Here, Satya's Bhiku is now Chandu who loves life and has a soft heart, and Malik is Satya who is cold, calculated, and all for the business. When I saw the DVD bonus interview, I gasped at how condescending the actors were towards their characters. Vivek regards his character as a guy from the slum and he probably thinks the best way to portray this guy physically is to wear a grimace and smear grease on his face. If Chandu is the equivalent of Bhiku in Satya, then I think Vivek's Chandu has none of the charisma and flair of Bhiku whatsoever. I find it a little disturbing that actors who play these characters have such stereotypical, prejudiced views of the people in their own country, and yet they want to profit from these roles by winning awards and praise that they are bold enough to portray characters which are so far away from their privileged backgrounds.

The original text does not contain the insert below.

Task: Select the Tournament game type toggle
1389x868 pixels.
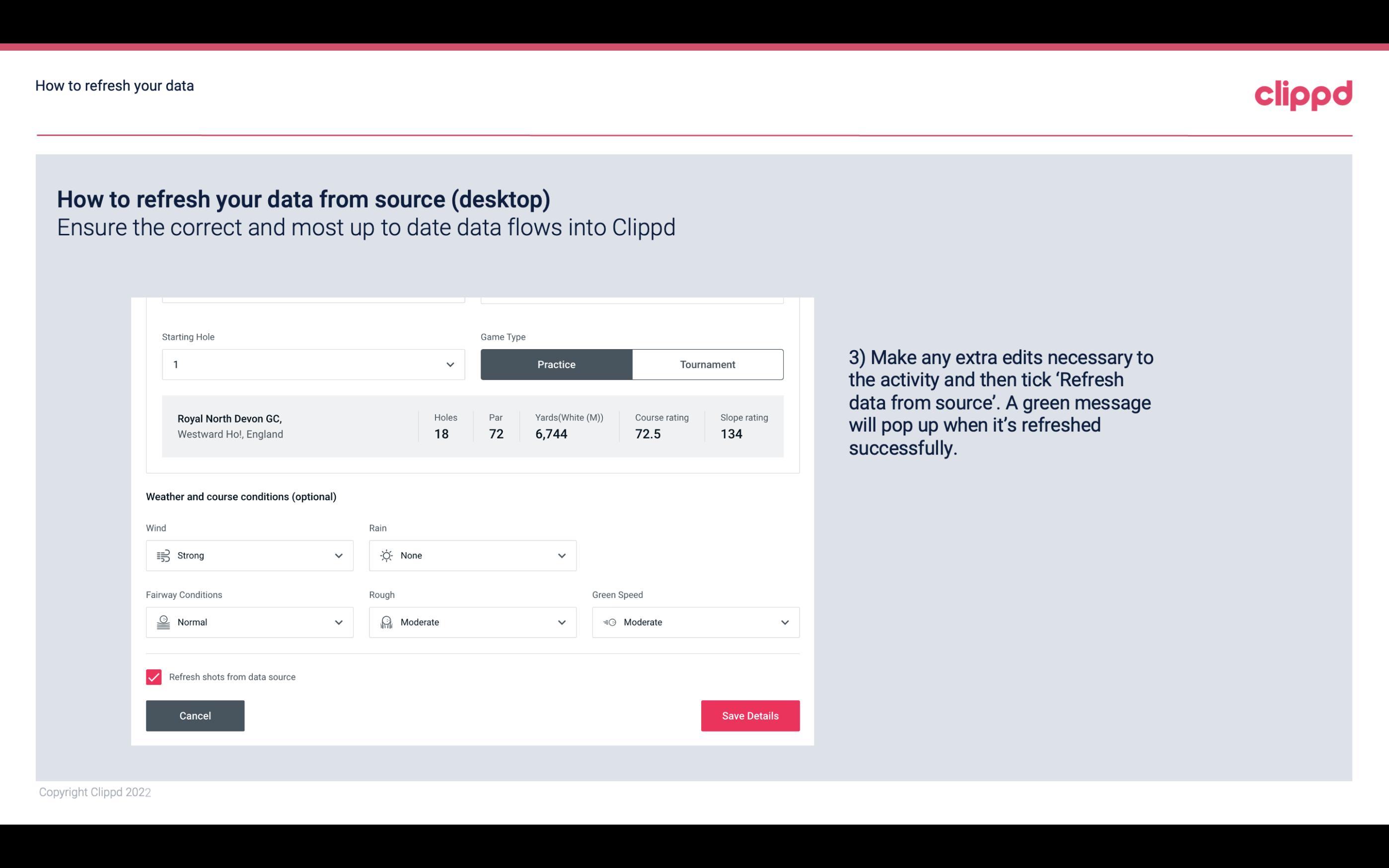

Antara Mali says her character is very fascinating because she is an unsophisticated, village girl who isn't all that bright. Her attitude towards her character implied a definite level of high-browed distance. Face it, your character is not fascinating or interesting. She's just the chick in a gangsta flick. Manisha Koirala is so underused it's shameful, but her Hindi version of Mrs. Mobster with the heroin chick look is a rather cliched formula. Her character leaves a lot to be desired and they could have spent more time on elaborating her role. I think actresses should boycott playing one-dimensional girlfriend/chick roles in gangsta films. Women still weren't gangstas in Satya but at least their presence was central to the film. Satya is much more classical in tone and structure, while Company does this MTV video routine. It's just meant to be a cool-looking piece that Andy Warhol clones can accept.

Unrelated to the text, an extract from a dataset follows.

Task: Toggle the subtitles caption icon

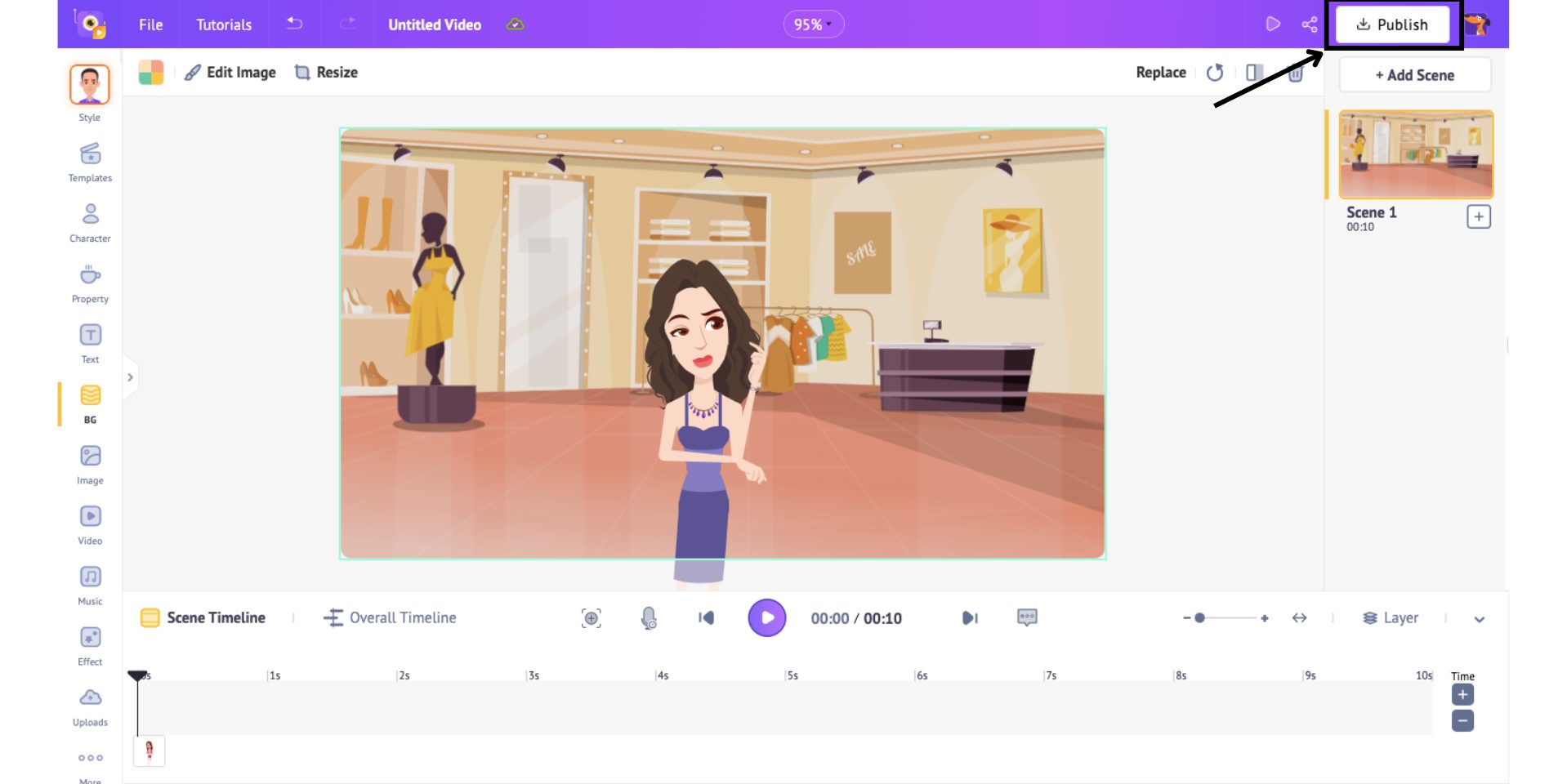Action: [1027, 617]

As for Ajay Devgan's Malik, all I can say is that I hope Kajol is sincerely in love with him, or she might turn into a zombie when she has to stare at his bland face for the rest of her life. Devgan's Malik is competent but again after seeing the intensity of the characters in Satya, it's hard to feel much for Company's characters. They didn't command as much sympathy and support as Satya characters did, and Vivek Oberoi can't possibly compete with J.D. Chakravarthi's (what happened to him anyway?) complete immersion into his character. Chakravarthi embodied Satya along with the coolness factor, the beard factor (as Simon Booth says), sympathy factor, cold-blooded factor, and acting factor. As for the moral, didactic messages of Company they seemed to be unclear unlike Satya which obviously had an agenda but it was at least brilliantly told. Even with adding more complexity to Company, Satya still stands out as the superior gangsta film.

Company just didn't have the suspense, build-up, and intensity that Satya had. And Company's music was Westernized, or rather, MTV-ized so I didn't find it interesting at all. I'm not sure and I haven't done enough research, but Urmila Matonkar had a guest number whose theme showcased Urmila as a devil temptress of some sort in a very red background. Some of the twists of the story are 1) not every major character dies unlike huge bloodbaths of great gangsta flicks like Godfather II, 2) RGV made this a gangsta film that focused on the internationality of Mumbai's underworld economy with scenes in Hong Kong, Switzerland, Nairobi, etc., 3) split gangs make up (what is there to see then?!), 4) gangstas and cops become friendly and cooperate to bring down evil (?!?!). If RGV's message is for the gangstas and cops to work together for a better society ?wait, let me just laugh first. Therefore, I didn't like it because it sounded too much like an idyllic fantasy.

I wonder why RGV made another gangsta flick after Satya. How can he possibly emulate his past work? I rather have a fantastical, supernatural RGV story where Satya and Bhiku are resurrected from the dead than have another gangsta flick with weird motives, weaker characters, less sincerity, and more intentions to please Western audiences by sacrificing Bollywood elements. Company is a very good film nonetheless, even though it doesn't draw you into the story like Satya does.